■ To do:
Return every line of the data exactly as it appears.

(Extracted data entries)

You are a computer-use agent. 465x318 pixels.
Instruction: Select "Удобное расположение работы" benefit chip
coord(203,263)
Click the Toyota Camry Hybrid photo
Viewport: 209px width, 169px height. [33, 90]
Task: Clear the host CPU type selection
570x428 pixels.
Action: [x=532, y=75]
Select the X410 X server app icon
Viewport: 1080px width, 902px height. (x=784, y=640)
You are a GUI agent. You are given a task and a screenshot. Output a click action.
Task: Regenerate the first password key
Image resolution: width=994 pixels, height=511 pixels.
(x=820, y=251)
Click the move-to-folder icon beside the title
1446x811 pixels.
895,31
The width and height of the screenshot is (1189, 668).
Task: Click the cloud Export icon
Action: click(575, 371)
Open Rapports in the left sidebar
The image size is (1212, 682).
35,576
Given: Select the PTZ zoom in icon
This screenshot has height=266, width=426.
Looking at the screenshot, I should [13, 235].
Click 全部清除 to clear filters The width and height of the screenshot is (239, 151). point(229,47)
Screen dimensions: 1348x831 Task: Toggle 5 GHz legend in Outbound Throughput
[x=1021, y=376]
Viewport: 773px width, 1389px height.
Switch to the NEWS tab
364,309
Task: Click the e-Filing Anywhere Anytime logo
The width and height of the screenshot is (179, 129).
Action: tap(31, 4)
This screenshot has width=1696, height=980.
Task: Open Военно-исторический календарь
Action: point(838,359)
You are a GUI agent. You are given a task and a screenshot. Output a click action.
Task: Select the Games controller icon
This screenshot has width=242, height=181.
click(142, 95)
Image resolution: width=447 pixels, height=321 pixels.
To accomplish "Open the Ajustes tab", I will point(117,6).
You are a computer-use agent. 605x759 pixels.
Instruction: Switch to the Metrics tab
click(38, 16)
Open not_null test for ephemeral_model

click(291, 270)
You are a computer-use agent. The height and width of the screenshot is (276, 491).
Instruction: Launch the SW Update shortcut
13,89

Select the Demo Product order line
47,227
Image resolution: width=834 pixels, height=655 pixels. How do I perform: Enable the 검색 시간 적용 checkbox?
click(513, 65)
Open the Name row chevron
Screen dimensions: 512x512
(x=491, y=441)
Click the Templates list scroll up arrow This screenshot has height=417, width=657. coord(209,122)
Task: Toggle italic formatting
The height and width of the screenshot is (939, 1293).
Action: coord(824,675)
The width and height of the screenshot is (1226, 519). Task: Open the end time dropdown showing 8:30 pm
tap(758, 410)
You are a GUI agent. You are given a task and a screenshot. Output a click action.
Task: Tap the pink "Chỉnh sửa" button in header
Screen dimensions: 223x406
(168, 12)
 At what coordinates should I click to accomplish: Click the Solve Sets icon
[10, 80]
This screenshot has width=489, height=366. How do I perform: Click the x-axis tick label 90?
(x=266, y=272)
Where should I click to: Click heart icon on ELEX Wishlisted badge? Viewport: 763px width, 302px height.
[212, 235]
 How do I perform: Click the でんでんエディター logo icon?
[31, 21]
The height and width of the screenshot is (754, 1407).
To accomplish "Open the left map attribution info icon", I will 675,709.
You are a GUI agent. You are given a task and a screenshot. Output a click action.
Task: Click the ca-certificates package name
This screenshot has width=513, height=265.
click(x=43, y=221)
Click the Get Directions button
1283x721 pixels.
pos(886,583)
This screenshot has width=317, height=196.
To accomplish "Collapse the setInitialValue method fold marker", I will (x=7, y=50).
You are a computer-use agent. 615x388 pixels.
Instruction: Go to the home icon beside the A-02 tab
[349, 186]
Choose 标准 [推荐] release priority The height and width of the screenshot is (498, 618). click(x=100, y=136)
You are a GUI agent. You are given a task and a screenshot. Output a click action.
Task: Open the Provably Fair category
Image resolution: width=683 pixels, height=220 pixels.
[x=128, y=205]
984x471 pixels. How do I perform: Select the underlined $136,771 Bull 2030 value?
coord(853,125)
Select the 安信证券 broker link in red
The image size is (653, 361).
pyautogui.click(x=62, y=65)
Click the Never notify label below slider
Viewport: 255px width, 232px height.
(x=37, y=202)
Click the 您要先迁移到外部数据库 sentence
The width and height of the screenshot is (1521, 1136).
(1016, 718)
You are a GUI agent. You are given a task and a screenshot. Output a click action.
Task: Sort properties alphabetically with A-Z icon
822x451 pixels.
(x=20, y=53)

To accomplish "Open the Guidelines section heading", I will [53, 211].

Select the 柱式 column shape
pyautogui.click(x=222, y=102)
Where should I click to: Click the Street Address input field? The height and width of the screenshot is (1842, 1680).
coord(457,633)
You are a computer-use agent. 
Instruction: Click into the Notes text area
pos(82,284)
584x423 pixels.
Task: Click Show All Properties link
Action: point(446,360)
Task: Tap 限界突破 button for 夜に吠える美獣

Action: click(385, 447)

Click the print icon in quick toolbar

■ Your solution:
You are a computer-use agent. 465x318 pixels.
Instruction: Select "Удобное расположение работы" benefit chip
coord(203,263)
Click the Toyota Camry Hybrid photo
Viewport: 209px width, 169px height. [33, 90]
Task: Clear the host CPU type selection
570x428 pixels.
Action: [x=532, y=75]
Select the X410 X server app icon
Viewport: 1080px width, 902px height. (x=784, y=640)
You are a GUI agent. You are given a task and a screenshot. Output a click action.
Task: Regenerate the first password key
Image resolution: width=994 pixels, height=511 pixels.
(x=820, y=251)
Click the move-to-folder icon beside the title
1446x811 pixels.
895,31
The width and height of the screenshot is (1189, 668).
Task: Click the cloud Export icon
Action: click(575, 371)
Open Rapports in the left sidebar
The image size is (1212, 682).
35,576
Given: Select the PTZ zoom in icon
This screenshot has height=266, width=426.
Looking at the screenshot, I should [13, 235].
Click 全部清除 to clear filters The width and height of the screenshot is (239, 151). point(229,47)
Screen dimensions: 1348x831 Task: Toggle 5 GHz legend in Outbound Throughput
[x=1021, y=376]
Viewport: 773px width, 1389px height.
Switch to the NEWS tab
364,309
Task: Click the e-Filing Anywhere Anytime logo
The width and height of the screenshot is (179, 129).
Action: tap(31, 4)
This screenshot has width=1696, height=980.
Task: Open Военно-исторический календарь
Action: point(838,359)
You are a GUI agent. You are given a task and a screenshot. Output a click action.
Task: Select the Games controller icon
This screenshot has width=242, height=181.
click(142, 95)
Image resolution: width=447 pixels, height=321 pixels.
To accomplish "Open the Ajustes tab", I will point(117,6).
You are a computer-use agent. 605x759 pixels.
Instruction: Switch to the Metrics tab
click(38, 16)
Open not_null test for ephemeral_model

click(291, 270)
You are a computer-use agent. The height and width of the screenshot is (276, 491).
Instruction: Launch the SW Update shortcut
13,89

Select the Demo Product order line
47,227
Image resolution: width=834 pixels, height=655 pixels. How do I perform: Enable the 검색 시간 적용 checkbox?
click(513, 65)
Open the Name row chevron
Screen dimensions: 512x512
(x=491, y=441)
Click the Templates list scroll up arrow This screenshot has height=417, width=657. coord(209,122)
Task: Toggle italic formatting
The height and width of the screenshot is (939, 1293).
Action: coord(824,675)
The width and height of the screenshot is (1226, 519). Task: Open the end time dropdown showing 8:30 pm
tap(758, 410)
You are a GUI agent. You are given a task and a screenshot. Output a click action.
Task: Tap the pink "Chỉnh sửa" button in header
Screen dimensions: 223x406
(168, 12)
 At what coordinates should I click to accomplish: Click the Solve Sets icon
[10, 80]
This screenshot has width=489, height=366. How do I perform: Click the x-axis tick label 90?
(x=266, y=272)
Where should I click to: Click heart icon on ELEX Wishlisted badge? Viewport: 763px width, 302px height.
[212, 235]
 How do I perform: Click the でんでんエディター logo icon?
[31, 21]
The height and width of the screenshot is (754, 1407).
To accomplish "Open the left map attribution info icon", I will 675,709.
You are a GUI agent. You are given a task and a screenshot. Output a click action.
Task: Click the ca-certificates package name
This screenshot has width=513, height=265.
click(x=43, y=221)
Click the Get Directions button
1283x721 pixels.
pos(886,583)
This screenshot has width=317, height=196.
To accomplish "Collapse the setInitialValue method fold marker", I will (x=7, y=50).
You are a computer-use agent. 615x388 pixels.
Instruction: Go to the home icon beside the A-02 tab
[349, 186]
Choose 标准 [推荐] release priority The height and width of the screenshot is (498, 618). click(x=100, y=136)
You are a GUI agent. You are given a task and a screenshot. Output a click action.
Task: Open the Provably Fair category
Image resolution: width=683 pixels, height=220 pixels.
[x=128, y=205]
984x471 pixels. How do I perform: Select the underlined $136,771 Bull 2030 value?
coord(853,125)
Select the 安信证券 broker link in red
The image size is (653, 361).
pyautogui.click(x=62, y=65)
Click the Never notify label below slider
Viewport: 255px width, 232px height.
(x=37, y=202)
Click the 您要先迁移到外部数据库 sentence
The width and height of the screenshot is (1521, 1136).
(1016, 718)
You are a GUI agent. You are given a task and a screenshot. Output a click action.
Task: Sort properties alphabetically with A-Z icon
822x451 pixels.
(x=20, y=53)

To accomplish "Open the Guidelines section heading", I will [53, 211].

Select the 柱式 column shape
pyautogui.click(x=222, y=102)
Where should I click to: Click the Street Address input field? The height and width of the screenshot is (1842, 1680).
coord(457,633)
You are a computer-use agent. 
Instruction: Click into the Notes text area
pos(82,284)
584x423 pixels.
Task: Click Show All Properties link
Action: point(446,360)
Task: Tap 限界突破 button for 夜に吠える美獣

Action: click(385, 447)

Click the print icon in quick toolbar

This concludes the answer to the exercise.